Les délais de réalisation des travaux prévus dans les agendas d’accessibilité programmée pour les collectivités ayant un patrimoine multiple peuvent atteindre neuf ans. Il serait souhaitable de moduler ce délai en fonction de la plus ou moins grande faisabilité des travaux. Il ne faudrait pas que cette possibilité laissée aux collectivités ou entités privées à la tête d’un patrimoine important – comme les petites boutiques appartenant à des grands groupes, par exemple – soit le prétexte pour retarder indûment des travaux qui peuvent être d’un coût raisonnable. Placer au plus tôt des nez de marche contrastés ou des mains courantes rendrait service à de nombreuses personnes à mobilité réduite, notamment les personnes âgées.

Le retard pris par certaines collectivités territoriales dans la mise en oeuvre des schémas directeurs et des agendas d’accessibilité programmée en matière de transports publics est regrettable, notamment dans les régions rurales. Si cette disposition n’est pas rendue obligatoire, cela risque fort de justifier l’inaction de certaines collectivités allant à l’encontre du principe de continuité de la chaîne de déplacement. Elle est pourtant utile à un public plus large, tel que les personnes âgées et les personnes qui sont dans l’impossibilité de conduire.

Le rapporteur justifie les délais de prorogation en expliquant plaisamment qu’on ne peut pas à la fois réduire les dotations aux collectivités locales tout en exigeant d’elles dans le même temps des dépenses urgentes supplémentaires. Certes, mais une telle difficulté ne serait pas aujourd’hui à surmonter si la volonté politique avait été plus affirmée hier.

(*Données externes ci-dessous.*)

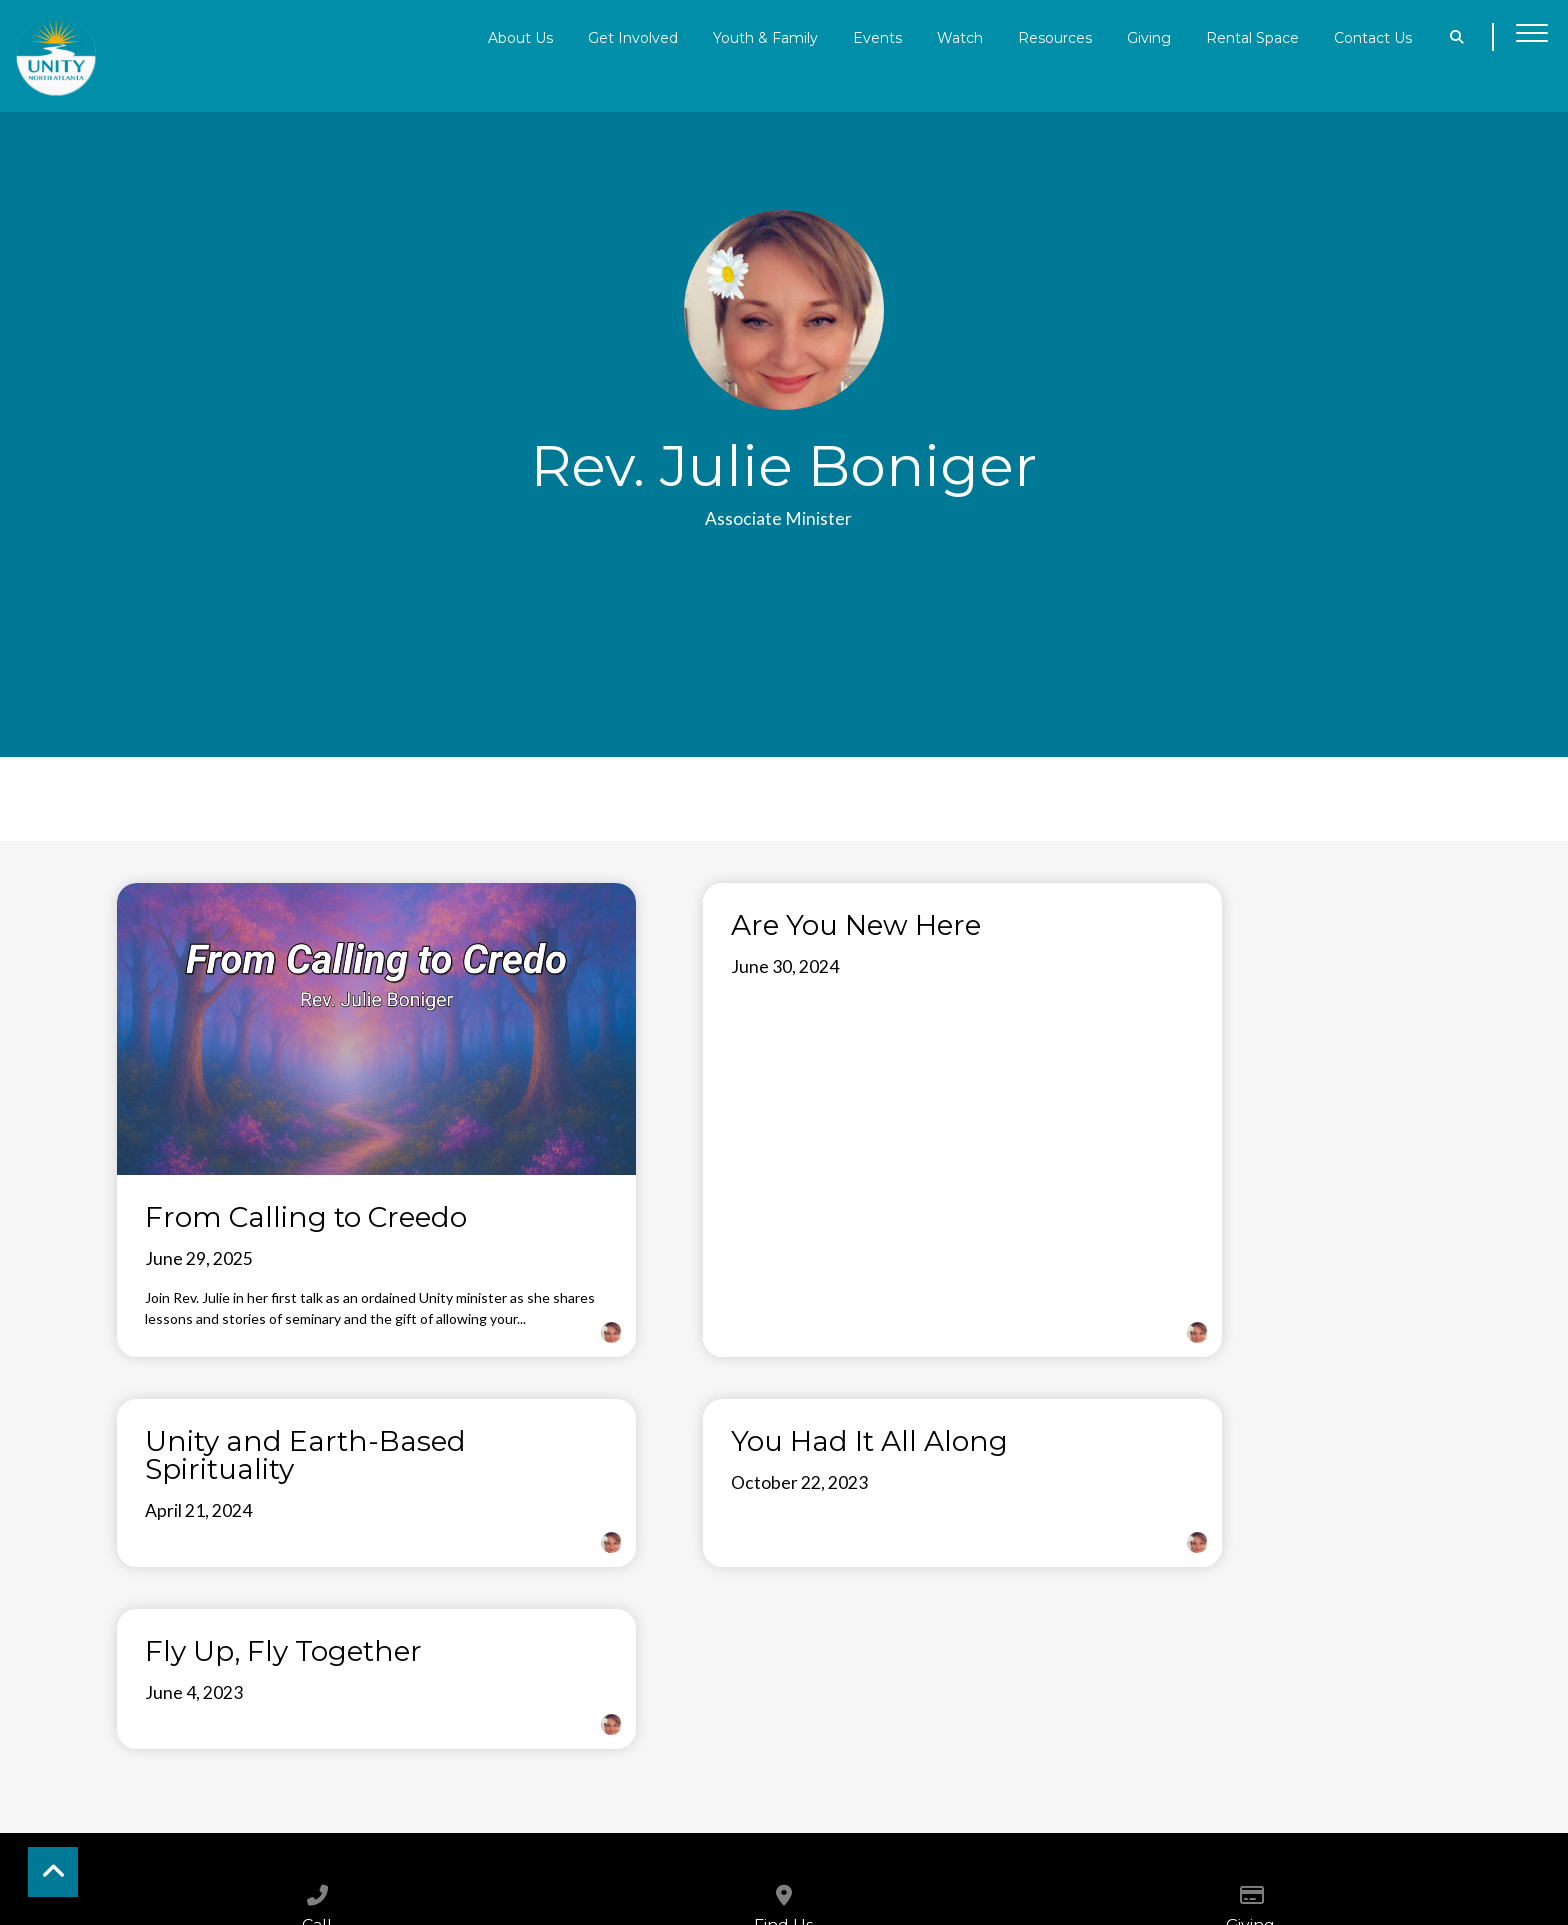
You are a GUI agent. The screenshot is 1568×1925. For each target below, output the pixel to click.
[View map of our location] (783, 1641)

De même, l’ordonnance du 26 septembre supprimait l’exigence d’accessibilité de la chaîne de déplacement dans sa totalité. Ce principe, énoncé dans la loi du 11 février 2005 comme un objectif à long terme, ne doit pas être abandonné, surtout quand on sait qu’il n’interdit pas des aménagements en matière de calendrier des plans de mise en accessibilité de la voirie et des aménagements des espaces publics, et même des transports de substitution.

Tant que nous n’aurons pas recouvré notre souveraineté budgétaire et que nous n’aurons pas redéfini nos priorités – la politique des quartiers, par exemple, étant visiblement plus attractive que l’accès pour les handicapés –, tous ces beaux programmes ne resteront que des voeux pieux. Soyons réalistes : les délais sont devenus intenables et vous adaptez la loi à un état de fait, lequel ne doit pourtant pas nous résigner. Je voterai donc pour ce texte, mais c’est un vote vigilant et exigeant pour l’avenir à l’égard de nos concitoyens les plus vulnérables.